GOAL ->
Please list every outcome that the IT disaster recovery article says its five steps can set companies on a course to achieve.

You’d think that by now, in a time of inevitable power outages, cyber attacks, global crises and ever-present human error, organizations would have fortified their technology by developing solid IT disaster recovery plans. But the reality is, nearly a third of enterprises have outdated IT DR plans. They haven’t evaluated or updated their IT disaster recovery plans in the last year or more which can expose business operations to serious risks.
This article presents five essential steps in developing an IT disaster recovery strategy for businesses.
Walking blindly through IT disaster recovery tests
Another issue that fuels overconfidence in IT disaster recovery plans is too much faith in testing. In a Cutover discussion entitled “Have we been fooling ourselves about testing?” at DRJ’s March conference, Northpointe Bank CTO Michael Gibeaut recalled drawbacks he encountered with traditional, time-consuming testing: “We walk through these exercises blindly … we check the boxes we worked with risk, we work with our compliance partners but [the test] truly isn’t what would happen in an actual event,” he says. “So, we have to change the way we think.”
The need for new ways of thinking about IT disaster recovery planning and testing is growing more urgent. Data breach costs reached $4.24 million, the highest average total cost in 17 years, power supply threats surged, and software issues caused major disruptions and recalls.
“Technology is now at the center of company operations,” says Darren Lea, Cutover Product Manager for IT disaster recovery. “Along with that increased focus and attention on having the right technology, should come an equivalent focus and attention on ensuring those technology services are resilient. That starts with an IT disaster recovery plan to recover if things go wrong.”
We’ve gathered insights from Lea and other experts to help you create a resilient, realistic and effective IT disaster recovery plan.
IT disaster recovery plan steps
These 5 steps to creating an IT disaster recovery plan can set companies on a course to:
- Prepare more effectively for increased regulatory scrutiny
- Define and prioritize risks properly
- Better meet customer expectations
- Help trim costs and save time
Step 1: Know thy organization
To begin your IT disaster recovery planning the first step is to confirm the technology services and infrastructure that underpins the services you provide to customers. Take a frank look at gaps in your current ability to handle a crisis and consider different scenarios you might face. Examine the risk vs reward of testing your plan, create an IT disaster recovery program that everyone can see and understand and make sure every person involved in your plan embraces it. You also need to be able to understand which IT DR plan components you can be flexible on.
Step 2: With an IT DR plan, practice how you play
The next step is to determine when and how often you need to test your IT disaster recovery plans and work to make your tests as realistic as possible. Evaluate how much time you currently need but aim to reduce IT disaster recovery planning to better reflect how you would react in a real crisis, and involve stakeholders at all levels in test activity to more accurately replicate what would happen in an actual incident.
Most importantly in the IT disaster recovery planning process, practice how you play.
Step 3: Executing IT disaster recovery procedures
Communications and transparency are key to making your IT disaster recovery process run smoothly, so make sure you have an effective communications strategy in place. This includes clearly outlining priorities to ensure that the most critical business operations are prioritized.

DATASET ENTRIES ->

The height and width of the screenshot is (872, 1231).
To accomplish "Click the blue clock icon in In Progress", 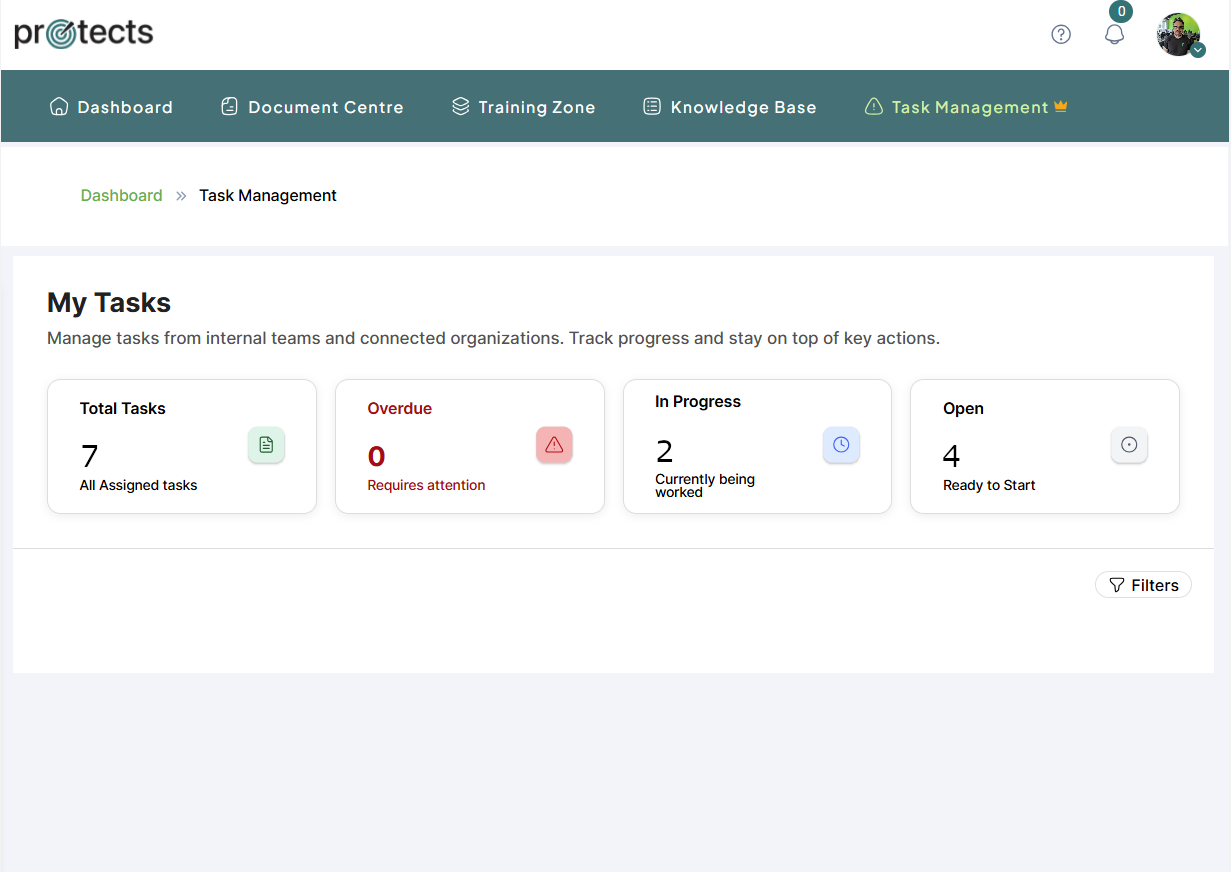I will [841, 445].
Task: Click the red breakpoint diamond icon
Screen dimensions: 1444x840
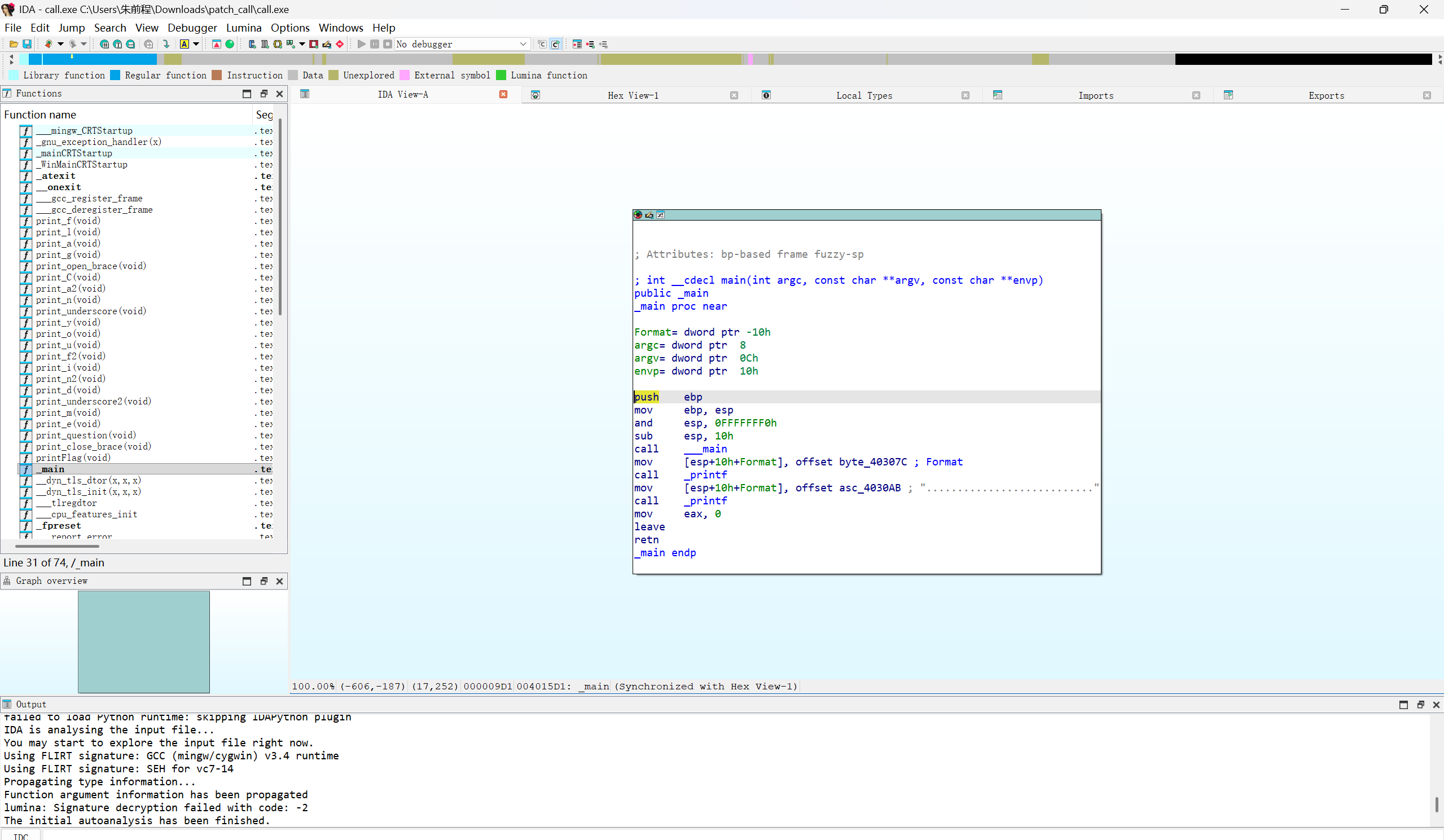Action: click(x=340, y=44)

ANSWER TO THE TASK ->
- Prepare more effectively for increased regulatory scrutiny
- Define and prioritize risks properly
- Better meet customer expectations
- Help trim costs and save time